» Work instruction: Bring together every line in the data that includes "orange".

-------

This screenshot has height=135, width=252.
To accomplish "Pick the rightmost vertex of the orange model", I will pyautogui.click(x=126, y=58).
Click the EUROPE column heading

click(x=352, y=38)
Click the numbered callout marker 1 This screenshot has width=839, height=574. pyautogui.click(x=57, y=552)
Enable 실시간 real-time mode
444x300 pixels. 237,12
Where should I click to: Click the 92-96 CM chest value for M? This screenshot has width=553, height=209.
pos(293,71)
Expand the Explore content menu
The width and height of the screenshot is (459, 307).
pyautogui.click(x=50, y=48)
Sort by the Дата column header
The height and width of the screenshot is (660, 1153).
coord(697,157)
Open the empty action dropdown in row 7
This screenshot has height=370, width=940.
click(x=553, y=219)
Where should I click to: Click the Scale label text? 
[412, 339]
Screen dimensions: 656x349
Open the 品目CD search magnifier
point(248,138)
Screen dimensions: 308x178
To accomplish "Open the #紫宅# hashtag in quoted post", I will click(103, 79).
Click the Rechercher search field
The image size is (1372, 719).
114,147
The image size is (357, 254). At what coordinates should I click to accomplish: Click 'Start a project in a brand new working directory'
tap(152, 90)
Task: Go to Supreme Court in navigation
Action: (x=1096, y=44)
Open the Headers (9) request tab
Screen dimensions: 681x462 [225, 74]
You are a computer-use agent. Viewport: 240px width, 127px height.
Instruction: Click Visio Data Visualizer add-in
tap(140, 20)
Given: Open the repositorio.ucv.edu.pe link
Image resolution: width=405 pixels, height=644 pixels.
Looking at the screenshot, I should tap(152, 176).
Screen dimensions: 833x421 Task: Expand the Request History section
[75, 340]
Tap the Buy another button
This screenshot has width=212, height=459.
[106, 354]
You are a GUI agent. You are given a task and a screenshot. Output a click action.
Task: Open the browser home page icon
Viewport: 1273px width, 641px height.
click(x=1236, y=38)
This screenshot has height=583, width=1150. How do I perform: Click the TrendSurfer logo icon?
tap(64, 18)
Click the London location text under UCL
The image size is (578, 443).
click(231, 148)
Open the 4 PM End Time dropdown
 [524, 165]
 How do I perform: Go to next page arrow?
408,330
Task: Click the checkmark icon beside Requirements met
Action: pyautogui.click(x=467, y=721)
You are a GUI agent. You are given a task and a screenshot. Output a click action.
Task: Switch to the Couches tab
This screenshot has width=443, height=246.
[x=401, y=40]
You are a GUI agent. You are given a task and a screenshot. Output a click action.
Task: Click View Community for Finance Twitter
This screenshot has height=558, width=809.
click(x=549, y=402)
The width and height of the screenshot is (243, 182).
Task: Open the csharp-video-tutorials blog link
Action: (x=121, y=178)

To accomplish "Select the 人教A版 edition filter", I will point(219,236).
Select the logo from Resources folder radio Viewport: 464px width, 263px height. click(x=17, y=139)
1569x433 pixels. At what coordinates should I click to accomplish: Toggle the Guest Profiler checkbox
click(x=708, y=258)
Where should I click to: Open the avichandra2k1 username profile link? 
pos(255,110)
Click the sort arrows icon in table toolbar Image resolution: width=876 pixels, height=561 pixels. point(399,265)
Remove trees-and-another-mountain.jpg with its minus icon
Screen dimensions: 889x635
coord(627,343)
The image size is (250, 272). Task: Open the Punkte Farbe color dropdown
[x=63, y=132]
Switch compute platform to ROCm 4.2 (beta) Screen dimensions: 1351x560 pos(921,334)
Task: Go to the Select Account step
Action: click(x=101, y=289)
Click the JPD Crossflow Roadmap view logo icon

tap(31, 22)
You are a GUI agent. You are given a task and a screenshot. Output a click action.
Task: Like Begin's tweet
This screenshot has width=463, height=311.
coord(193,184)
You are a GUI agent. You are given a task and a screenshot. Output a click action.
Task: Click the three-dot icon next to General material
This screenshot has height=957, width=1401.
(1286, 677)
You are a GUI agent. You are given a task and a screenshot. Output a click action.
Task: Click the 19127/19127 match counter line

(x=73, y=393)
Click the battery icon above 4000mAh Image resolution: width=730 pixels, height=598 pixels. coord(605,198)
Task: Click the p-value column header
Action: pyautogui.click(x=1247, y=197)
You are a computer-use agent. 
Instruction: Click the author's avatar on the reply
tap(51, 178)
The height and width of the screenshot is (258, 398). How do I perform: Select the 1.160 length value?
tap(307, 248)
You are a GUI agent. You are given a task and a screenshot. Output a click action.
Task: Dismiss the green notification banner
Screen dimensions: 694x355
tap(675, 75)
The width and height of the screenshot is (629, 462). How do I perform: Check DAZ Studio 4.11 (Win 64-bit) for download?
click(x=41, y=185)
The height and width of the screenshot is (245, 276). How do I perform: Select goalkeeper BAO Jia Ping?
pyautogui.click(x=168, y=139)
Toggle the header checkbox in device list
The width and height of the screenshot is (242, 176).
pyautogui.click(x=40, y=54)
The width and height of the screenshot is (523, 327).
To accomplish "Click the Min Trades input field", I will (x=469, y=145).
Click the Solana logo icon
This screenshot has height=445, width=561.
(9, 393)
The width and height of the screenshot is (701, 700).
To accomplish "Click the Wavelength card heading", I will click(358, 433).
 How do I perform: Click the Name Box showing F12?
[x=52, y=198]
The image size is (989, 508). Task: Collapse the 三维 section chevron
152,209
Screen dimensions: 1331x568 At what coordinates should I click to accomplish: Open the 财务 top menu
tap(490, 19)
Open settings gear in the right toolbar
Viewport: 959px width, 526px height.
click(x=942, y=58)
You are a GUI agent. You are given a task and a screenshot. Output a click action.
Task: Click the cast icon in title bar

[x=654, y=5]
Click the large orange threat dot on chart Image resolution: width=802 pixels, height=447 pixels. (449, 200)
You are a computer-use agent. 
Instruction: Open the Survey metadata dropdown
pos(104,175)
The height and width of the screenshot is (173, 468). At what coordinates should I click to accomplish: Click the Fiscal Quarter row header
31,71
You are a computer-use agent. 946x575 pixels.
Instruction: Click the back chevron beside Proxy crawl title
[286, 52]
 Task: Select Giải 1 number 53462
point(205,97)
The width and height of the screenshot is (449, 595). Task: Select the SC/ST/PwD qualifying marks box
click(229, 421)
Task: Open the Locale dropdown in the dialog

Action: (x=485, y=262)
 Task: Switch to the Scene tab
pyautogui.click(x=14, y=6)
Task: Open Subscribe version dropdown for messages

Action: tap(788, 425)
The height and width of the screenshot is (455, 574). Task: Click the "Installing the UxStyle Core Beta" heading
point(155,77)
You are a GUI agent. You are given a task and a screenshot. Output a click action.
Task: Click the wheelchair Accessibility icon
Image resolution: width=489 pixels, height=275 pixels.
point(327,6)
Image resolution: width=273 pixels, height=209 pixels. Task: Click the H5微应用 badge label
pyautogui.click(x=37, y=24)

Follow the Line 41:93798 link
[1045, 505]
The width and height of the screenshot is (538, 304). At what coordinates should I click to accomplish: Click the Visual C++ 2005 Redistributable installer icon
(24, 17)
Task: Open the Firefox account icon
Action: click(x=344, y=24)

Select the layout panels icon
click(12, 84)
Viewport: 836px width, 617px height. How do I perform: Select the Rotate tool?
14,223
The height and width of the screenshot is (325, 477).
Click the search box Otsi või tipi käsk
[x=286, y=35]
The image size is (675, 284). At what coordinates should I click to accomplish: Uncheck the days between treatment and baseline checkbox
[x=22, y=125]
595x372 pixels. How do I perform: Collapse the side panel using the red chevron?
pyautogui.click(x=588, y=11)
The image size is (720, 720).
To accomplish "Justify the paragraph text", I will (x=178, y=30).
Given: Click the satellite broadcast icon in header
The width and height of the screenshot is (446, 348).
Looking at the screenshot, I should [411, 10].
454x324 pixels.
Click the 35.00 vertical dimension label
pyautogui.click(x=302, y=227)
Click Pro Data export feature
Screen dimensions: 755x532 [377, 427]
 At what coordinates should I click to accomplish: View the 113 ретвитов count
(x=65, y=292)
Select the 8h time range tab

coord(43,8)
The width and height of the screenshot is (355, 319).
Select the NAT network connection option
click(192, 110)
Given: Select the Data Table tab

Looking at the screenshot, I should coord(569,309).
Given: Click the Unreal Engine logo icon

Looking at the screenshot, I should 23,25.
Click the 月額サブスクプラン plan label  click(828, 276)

-------

» Expected answer:
To accomplish "Pick the rightmost vertex of the orange model", I will pyautogui.click(x=126, y=58).
Click the large orange threat dot on chart Image resolution: width=802 pixels, height=447 pixels. (449, 200)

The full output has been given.